Reproduction and proof of concept

  1. Identify that the utm_content parameter is supported. Observe that it is also excluded from the cache key.

  2. Notice that if you use a semicolon (;) to append another parameter to utm_content, the cache treats this as a single parameter. This means that the extra parameter is also excluded from the cache key. Alternatively, with Param Miner loaded, right-click on the request and select “Bulk scan” > “Rails parameter cloaking scan” to identify the vulnerability automatically.

  3. Observe that every page imports the script /js/geolocate.js, executing the callback function setCountryCookie(). Send the request GET /js/geolocate.js?callback=setCountryCookie to Burp Repeater.

  4. Notice that you can control the name of the function that is called on the returned data by editing the callback parameter. However, you can’t poison the cache for other users in this way because the parameter is keyed.

  5. Study the cache behaviour. Observe that if you add duplicate callback parameters, only the final one is reflected in the response, but both are still keyed. However, if you append the second callback parameter to the utm_content parameter using a semicolon, it is excluded from the cache key and still overwrites the callback function in the response:

Web cache poisoning

  1. Send the request again, but this time pass in alert(1) as the callback function:

GET /js/geolocate.js?callback=setCountryCookie&utm_content=foo;callback=alert(1)

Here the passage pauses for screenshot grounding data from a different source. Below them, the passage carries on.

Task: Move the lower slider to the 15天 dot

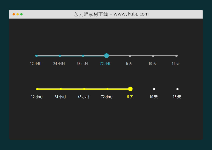Action: 177,89
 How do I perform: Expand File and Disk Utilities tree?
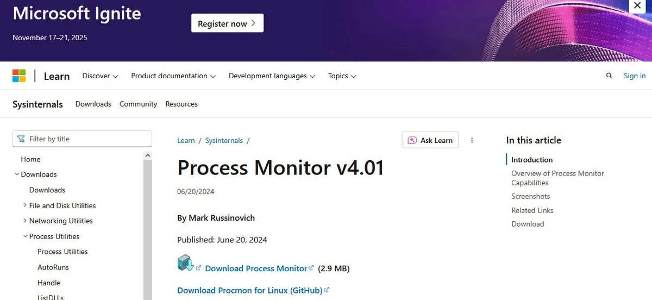25,205
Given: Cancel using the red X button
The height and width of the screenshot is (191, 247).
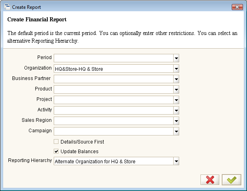Looking at the screenshot, I should click(210, 180).
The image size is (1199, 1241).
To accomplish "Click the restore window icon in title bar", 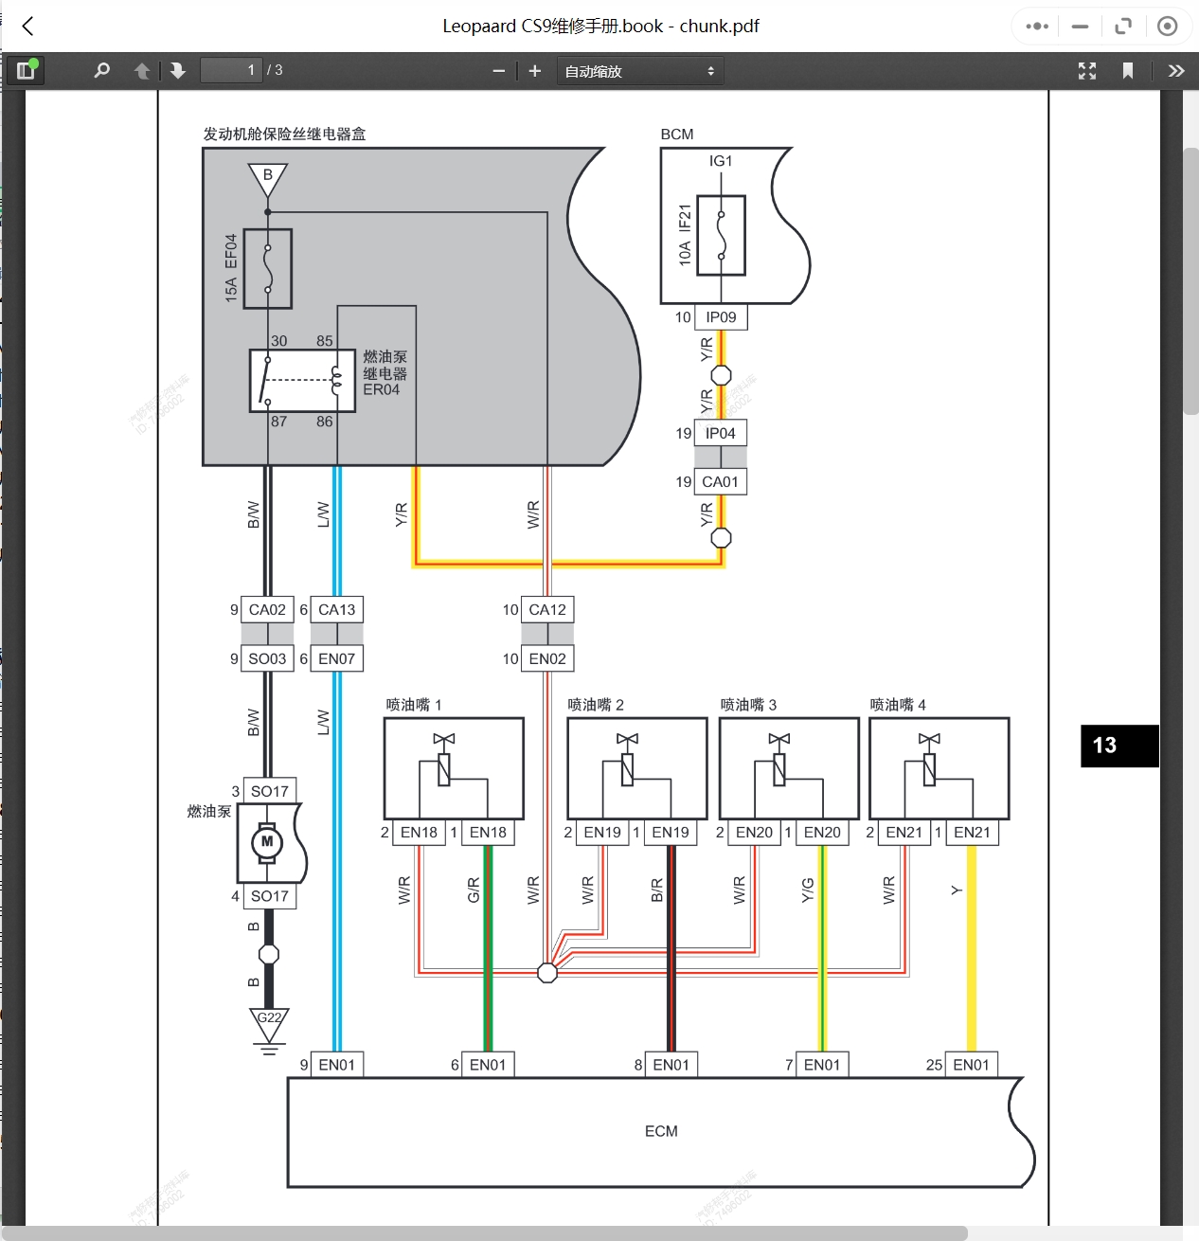I will (x=1124, y=27).
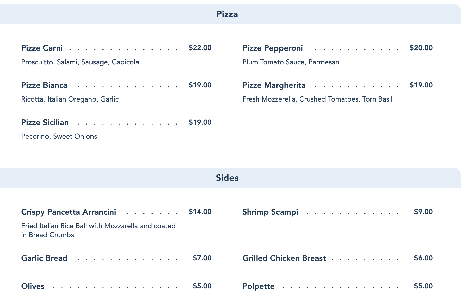Select the Olives side item
Viewport: 461px width, 300px height.
33,286
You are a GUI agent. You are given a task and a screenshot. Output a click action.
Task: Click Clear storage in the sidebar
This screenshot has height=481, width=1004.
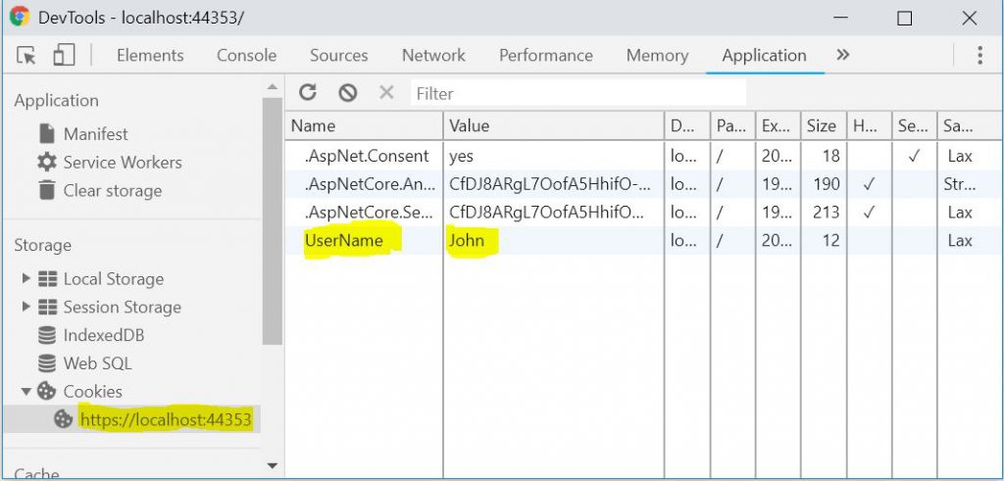click(x=112, y=191)
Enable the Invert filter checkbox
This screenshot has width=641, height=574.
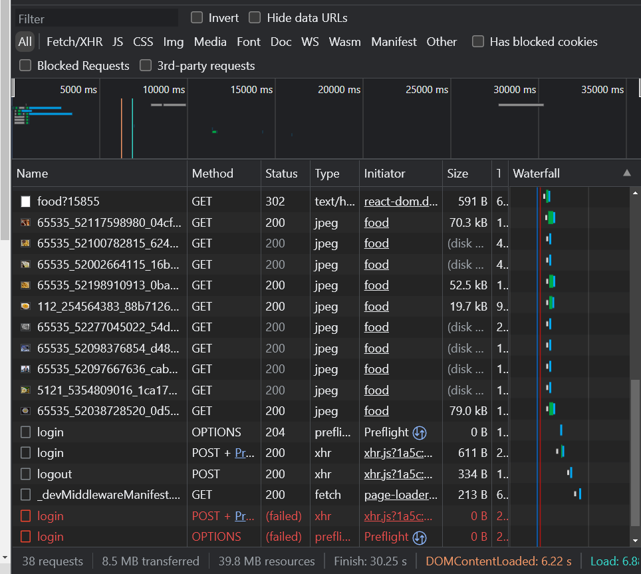[196, 17]
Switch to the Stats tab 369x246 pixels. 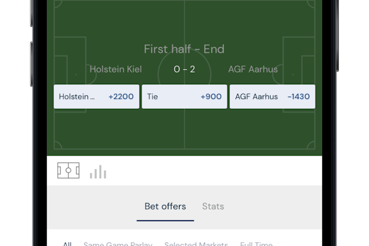213,207
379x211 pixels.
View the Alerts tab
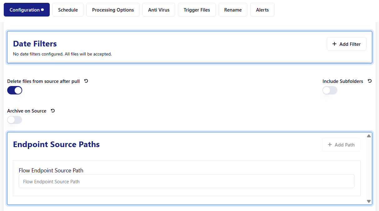tap(262, 10)
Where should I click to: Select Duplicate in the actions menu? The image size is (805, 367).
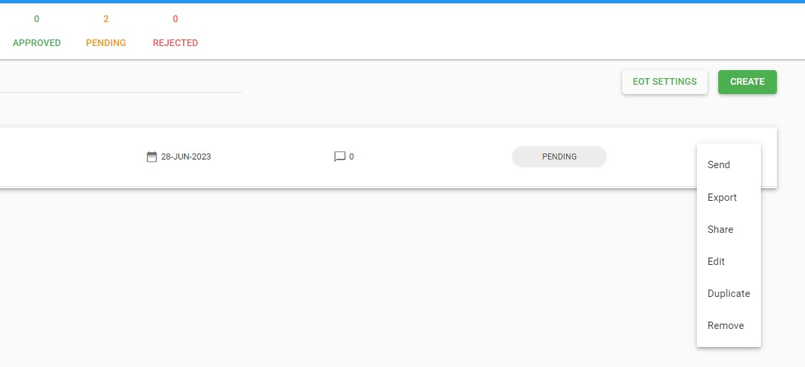point(729,294)
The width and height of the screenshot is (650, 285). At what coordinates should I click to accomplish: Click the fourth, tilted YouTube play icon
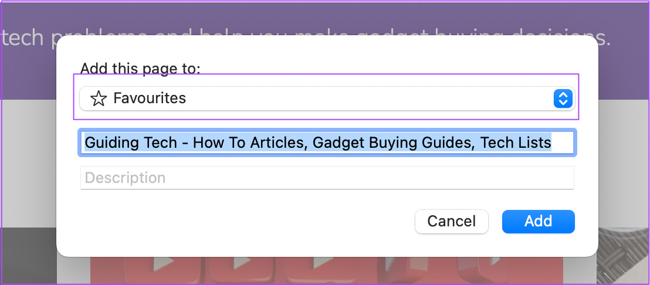394,263
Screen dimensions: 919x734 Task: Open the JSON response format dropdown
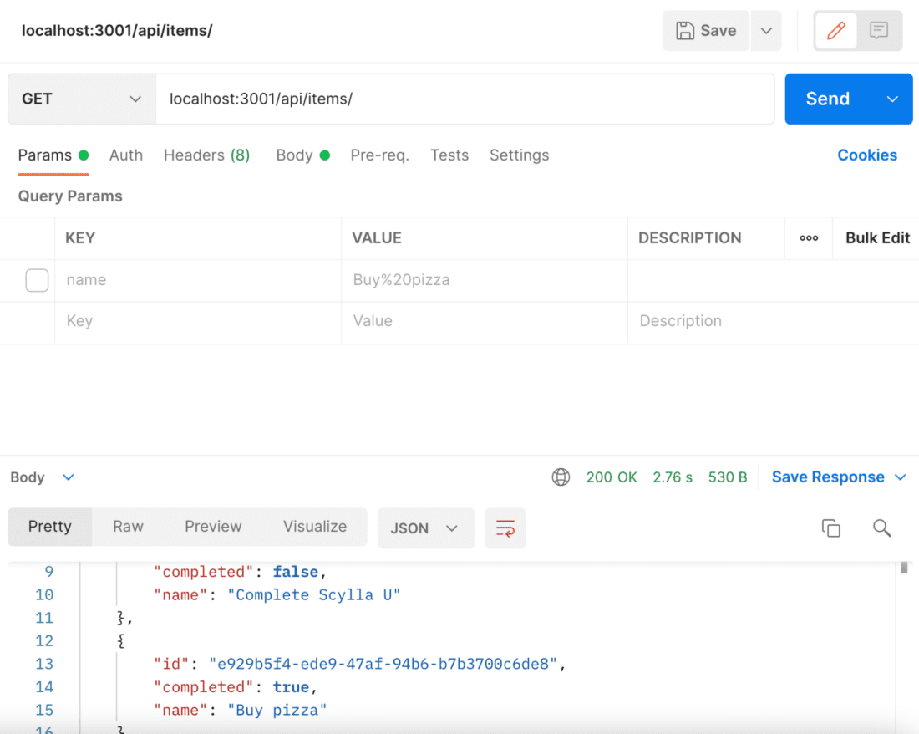425,528
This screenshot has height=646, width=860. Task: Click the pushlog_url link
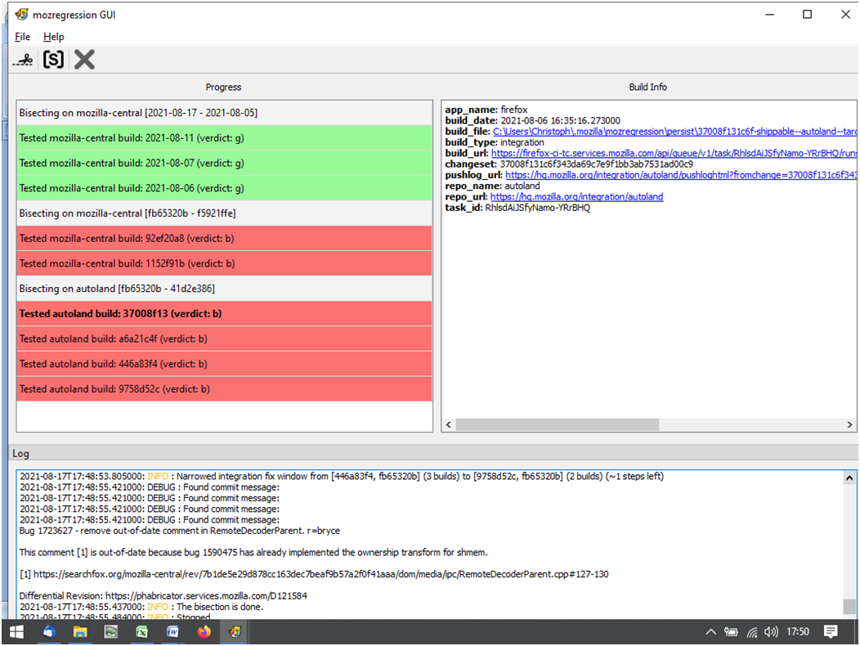coord(679,175)
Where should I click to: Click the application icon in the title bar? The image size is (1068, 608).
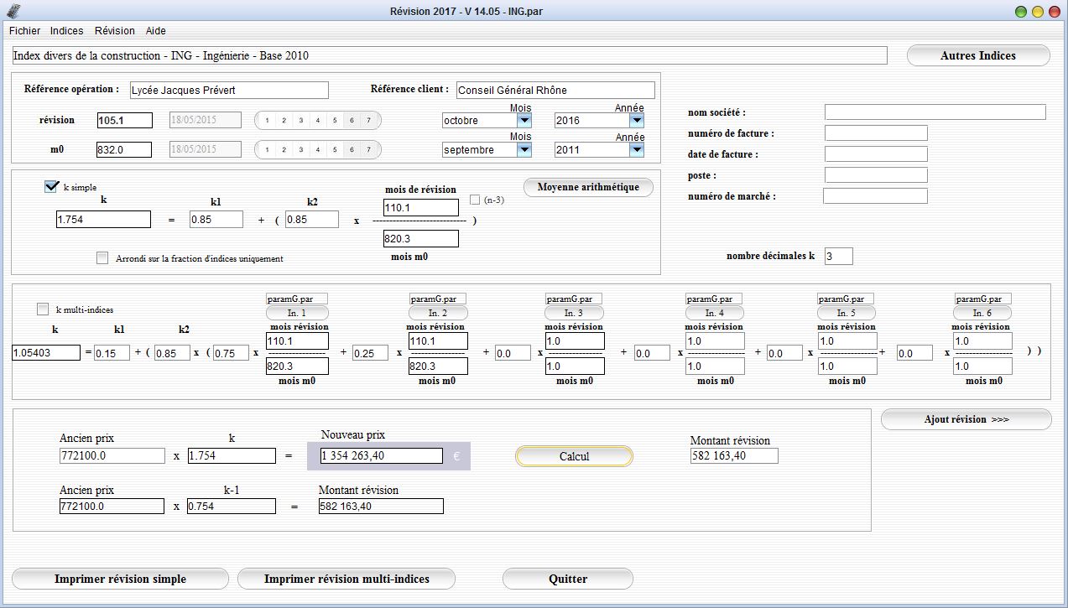13,12
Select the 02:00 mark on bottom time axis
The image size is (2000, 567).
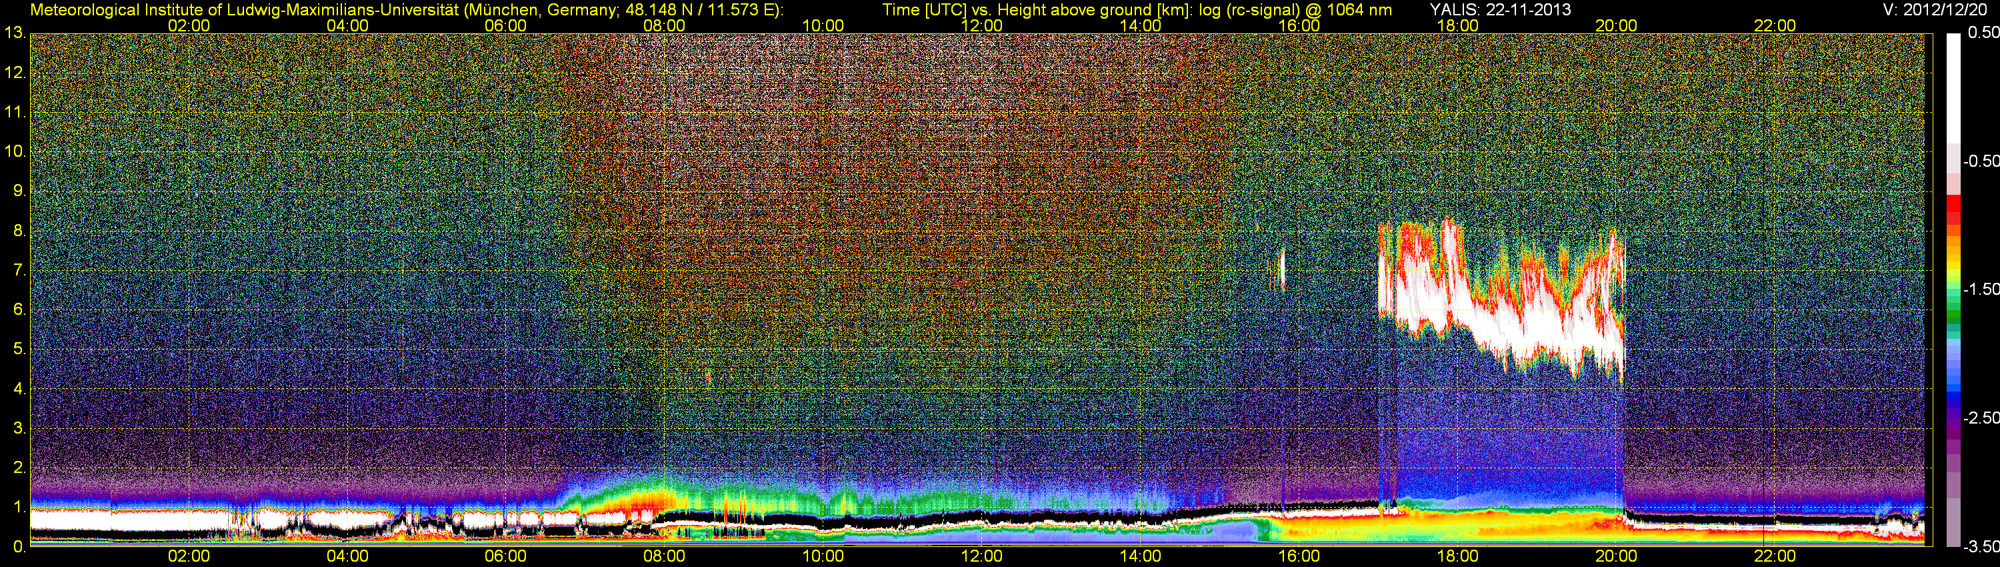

  1. Get the response cached, then load the home page in your browser. Check that the alert() is triggered.

  2. Replay the request to keep the cache poisoned. The lab will solve when the victim user visits any page containing this resource import URL.

Web cache poisoning

Exploitability

An attacker will need to use the parameter cloaking technique to poison the cache with a response that executes alert(1) in the victim’s browser.